Problem statement> Copy the following lines word for word, leaving out the pictures.

Input rows>
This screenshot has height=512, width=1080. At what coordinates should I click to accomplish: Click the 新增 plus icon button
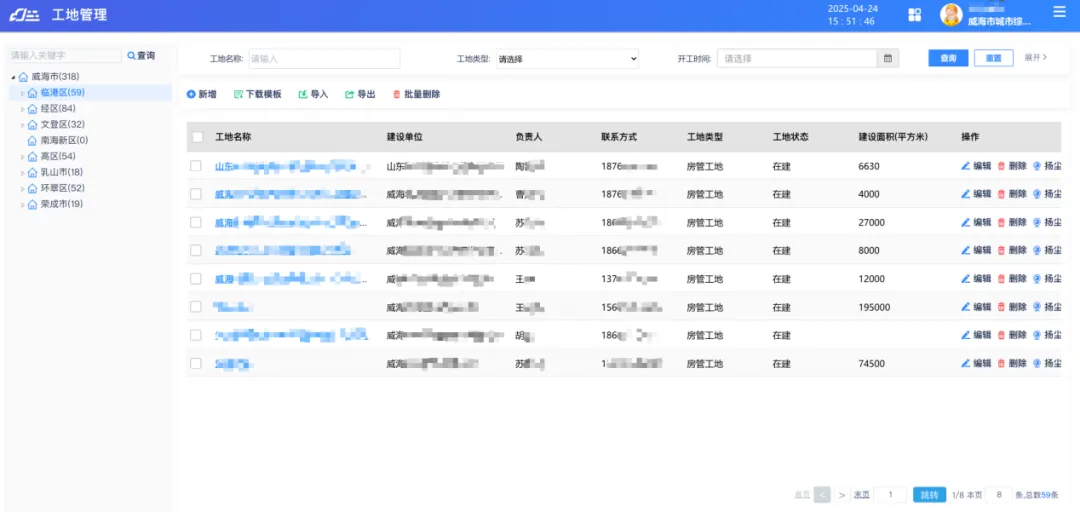pos(191,94)
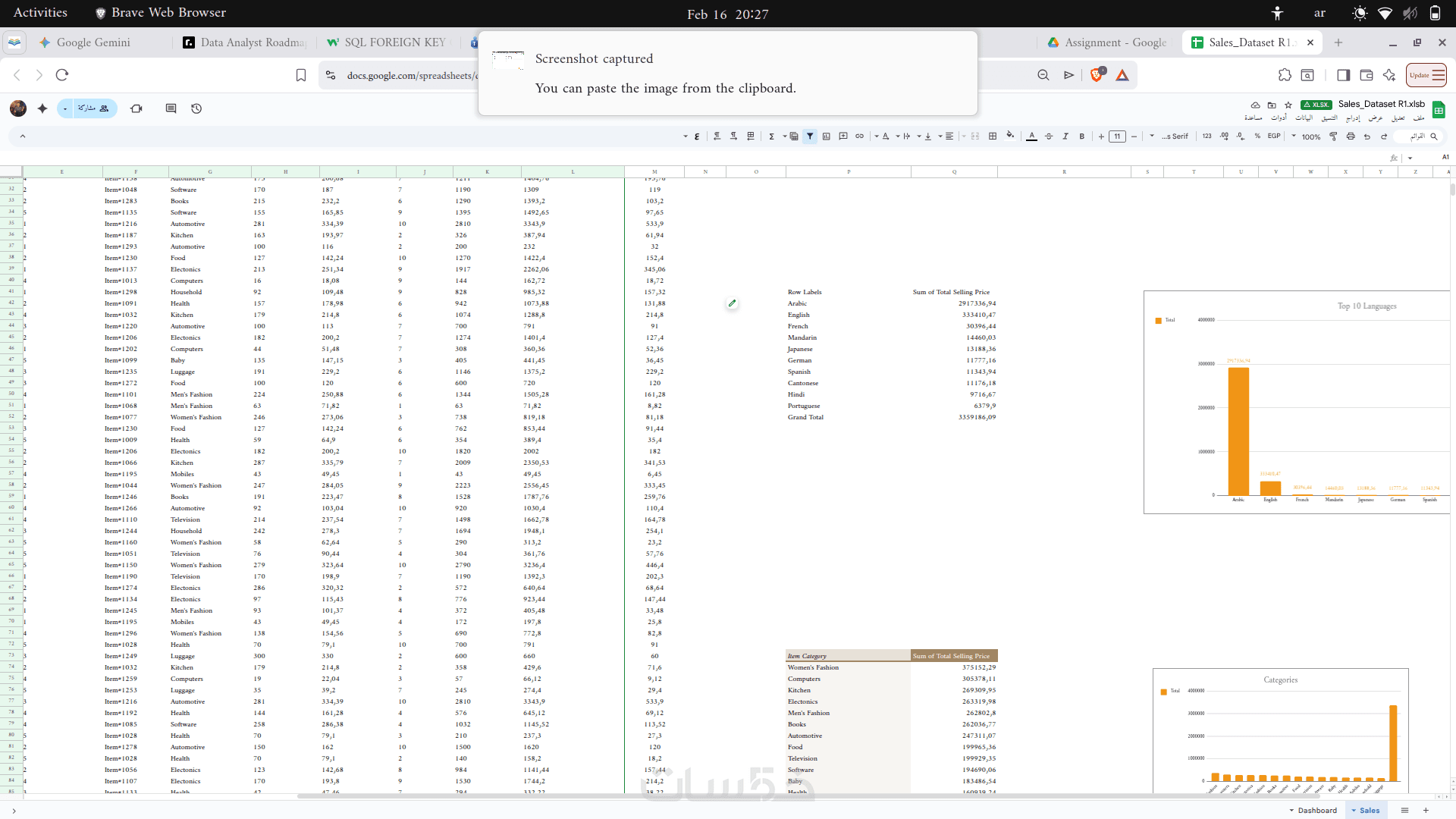Click the paint format icon
The image size is (1456, 819).
(x=1333, y=136)
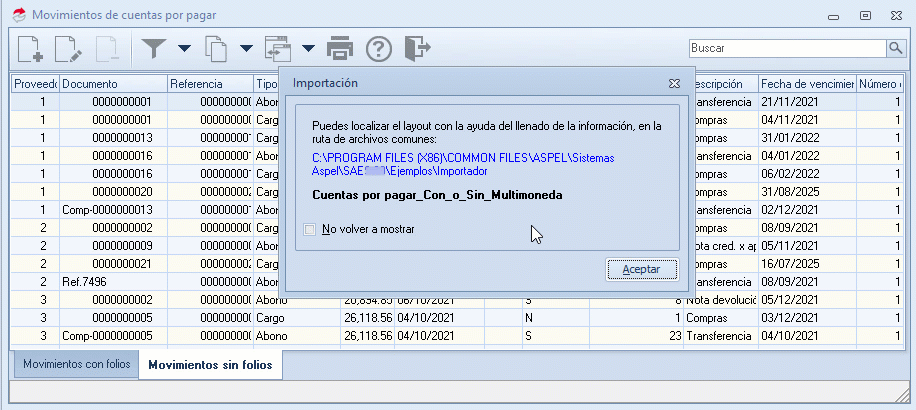Click the add new movement icon
Viewport: 916px width, 410px height.
tap(31, 48)
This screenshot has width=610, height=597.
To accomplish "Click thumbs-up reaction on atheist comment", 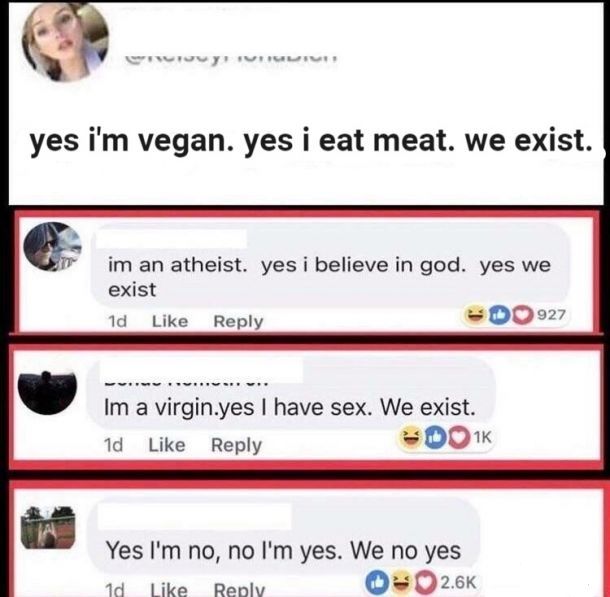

The output>
This screenshot has height=512, width=1080. At what coordinates should I click to accomplish: Click the 新增 plus icon button
pos(191,94)
Click the paint format icon
The image size is (1456, 819).
(x=1333, y=136)
Click the add new movement icon
Viewport: 916px width, 410px height.
tap(31, 48)
This screenshot has width=610, height=597.
To accomplish "Click thumbs-up reaction on atheist comment", 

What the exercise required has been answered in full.